Last step here will be to apply a veneer, or overlay, on the headstock. For this I use the traditional material. A block of American holly. Although white, this wood has the properties we need. Unlike mahogany, it has closed pores, and it also takes up the black dye used on the headstock extremely well. This will give us that perfectly black, glass smooth face when its lacquered.
.Using the resaw blade and a fence on my band saw I slice off a nice overlay just over 1/16″ thick
This will go on the face of the headstock
I apply a layer of glue to both faces, and then using a bock of wood with a perfectly flat, jointed face, I clamp the overlay tightly to the headstock face.
Next day I remove the clamp…
I draw it first just to make sure I have the template perfectly aligned
This is called “the masking tape and super glue trick”. I need this template to be attached solidly to the headstock. It CANT slip while I’m drilling the tuner holes, not when I’m routing the headstock share as either of those mishaps would ruin it, and everything I’ve done so far. Still, I cant actually glue the template to the headstock since I actually need to remove it when I’m done without ruining the headstock or the template. So a strip of wide mashing tape is applies to both surfaces and burnished down as well as can be.

• **Provided data**
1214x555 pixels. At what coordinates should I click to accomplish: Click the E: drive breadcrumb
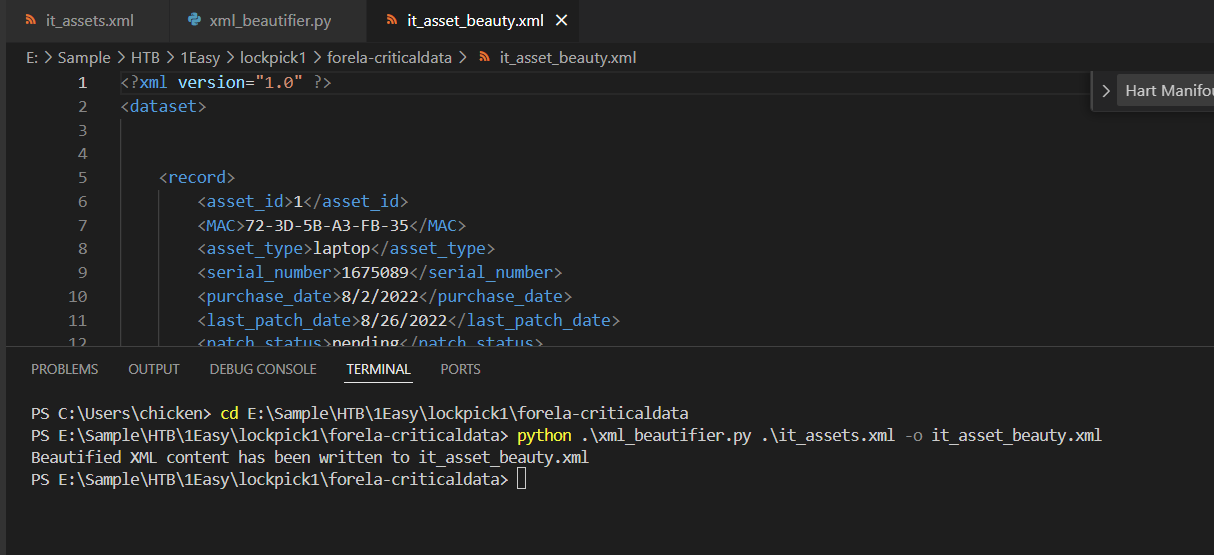click(32, 58)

• **What you have to do**
Could you reproduce the headstock overlay passage above in full, word for word?

• **In response**
Last step here will be to apply a veneer, or overlay, on the headstock. For this I use the traditional material. A block of American holly. Although white, this wood has the properties we need. Unlike mahogany, it has closed pores, and it also takes up the black dye used on the headstock extremely well. This will give us that perfectly black, glass smooth face when its lacquered.
.Using the resaw blade and a fence on my band saw I slice off a nice overlay just over 1/16″ thick
This will go on the face of the headstock
I apply a layer of glue to both faces, and then using a bock of wood with a perfectly flat, jointed face, I clamp the overlay tightly to the headstock face.
Next day I remove the clamp…
I draw it first just to make sure I have the template perfectly aligned
This is called “the masking tape and super glue trick”. I need this template to be attached solidly to the headstock. It CANT slip while I’m drilling the tuner holes, not when I’m routing the headstock share as either of those mishaps would ruin it, and everything I’ve done so far. Still, I cant actually glue the template to the headstock since I actually need to remove it when I’m done without ruining the headstock or the template. So a strip of wide mashing tape is applies to both surfaces and burnished down as well as can be.